Luntz, who met with Harper and his conservative colleagues earlier this year, is a high-profile political pollster and strategist, who has helped shape the U.S. Republican Party's political agenda and messaging for more than a decade. The New Yorker magazine's Hendrik Hertzberg recently described Luntz as the "Johnny Appleseed of such linguistic innovations as 'death tax' for estate tax and 'personal accounts' for Social Security privatization."
One section of an infamous 2002 Luntz-authored memorandum, instructing Republican congressional candidates, was titled "Winning the Global Warming Debate: An Overview." Luntz advized candidates to "continue to make the lack of scientific certainty a primary issue in the debate."
He maintained that "The most important principle in any discussion of global warming is your commitment to sound science... The scientific debate is closing [against us] but not yet closed. There is still a window of opportunity to challenge the science."

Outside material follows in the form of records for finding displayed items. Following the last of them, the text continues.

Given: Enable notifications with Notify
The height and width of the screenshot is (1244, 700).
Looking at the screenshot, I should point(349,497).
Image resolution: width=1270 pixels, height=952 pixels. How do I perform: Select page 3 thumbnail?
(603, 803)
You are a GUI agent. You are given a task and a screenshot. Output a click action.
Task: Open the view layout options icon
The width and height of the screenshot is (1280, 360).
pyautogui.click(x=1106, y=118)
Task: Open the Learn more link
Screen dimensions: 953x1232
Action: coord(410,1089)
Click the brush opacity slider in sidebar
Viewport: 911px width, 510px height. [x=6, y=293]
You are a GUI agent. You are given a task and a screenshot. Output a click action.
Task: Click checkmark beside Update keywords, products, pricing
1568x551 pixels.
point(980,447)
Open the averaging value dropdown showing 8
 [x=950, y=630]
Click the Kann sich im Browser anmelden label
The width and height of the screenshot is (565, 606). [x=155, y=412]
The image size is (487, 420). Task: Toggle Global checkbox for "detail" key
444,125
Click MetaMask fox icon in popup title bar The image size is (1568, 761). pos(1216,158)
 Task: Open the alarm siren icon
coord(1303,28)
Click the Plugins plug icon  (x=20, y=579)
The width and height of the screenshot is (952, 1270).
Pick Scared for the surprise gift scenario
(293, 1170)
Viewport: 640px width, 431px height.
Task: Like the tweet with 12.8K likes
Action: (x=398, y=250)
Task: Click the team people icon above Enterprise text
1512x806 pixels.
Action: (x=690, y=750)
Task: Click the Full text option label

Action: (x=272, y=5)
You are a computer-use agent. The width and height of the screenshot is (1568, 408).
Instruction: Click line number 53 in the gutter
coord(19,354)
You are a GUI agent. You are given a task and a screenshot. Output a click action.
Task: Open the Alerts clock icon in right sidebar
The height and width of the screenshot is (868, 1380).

Ironically, while the Bush administration, and the Harper government, may still be sticking with this script, Luntz appears to have changed his mind on global warming. In a recent documentary first aired on the BBC, Luntz said that he "think[s] most people would conclude that there is global warming taking place, and that the behavior of humans is affecting the climate."
When asked about the advice about climate change that he had been giving for years, Luntz said it was fair when he gave it. He added that if the Bush administration is still questioning the science, "That's up to the [them]. I'm not the administration. What they want to do is their business. And it's nothing to do with what I write. And it's nothing to do with what I believe."
The Liberal Party's press release also pointed to Harper's "close friendship" with former EnCana President and CEO Gwyn Morgan, "a leading climate change skeptic in Alberta, who Harper tried unsuccessfully to appoint to a position overseeing government patronage appointments."
"This is all about controlling information and not about controlling greenhouse gases," said Godfrey. "The government would be thrilled if the Canadian public simply forgot about global warming, and we're simply not going to allow that to happen."
Meanwhile, the Harper government has pledged to produce a comprehensive environmental initiative in October that will supposedly include programs dealing with curbing greenhouse emissions blamed for global warming. Still in its formative stages, government officials maintain that they have been seeking a broad range of views on the issue, but according to a recent report by the Chronicle Herald, "many environmental groups say they've been shut out."
"The reality is that the public has not been consulted at all," said Ann Coxworth of the Saskatchewan Environmental Society, one of the groups in the Climate Action Network, a coalition of environmental groups that has organized public forums and workshops in a number of Canadian cities.
Shortly after taking office, Harper put the kybosh on the Liberals' Project Green. The creation of the new environmental initiative appears to follow in the footsteps established by U.S. Vice President Dick Cheney when he set about developing the Bush administration's energy plan. The Cheney Energy Task Force worked in secret and saw the Bush administration lean heavily on advice from utility companies, and the oil, gas, coal and nuclear energy industries, according to a report by the Natural Resources Defense Council.
The Harper project has thus far pretty much excluded environmental groups, and has been working "under tight secrecy," The Chronicle Herald reported.
"They're not giving us enough of what they intend to do for us to give them any significant advice on how to proceed," said John Bennett, executive director of the Climate Action Network. "We need to have a plan that all Canadians can work together on and you don't get a plan like that by going into a back room and then making an announcement six months later."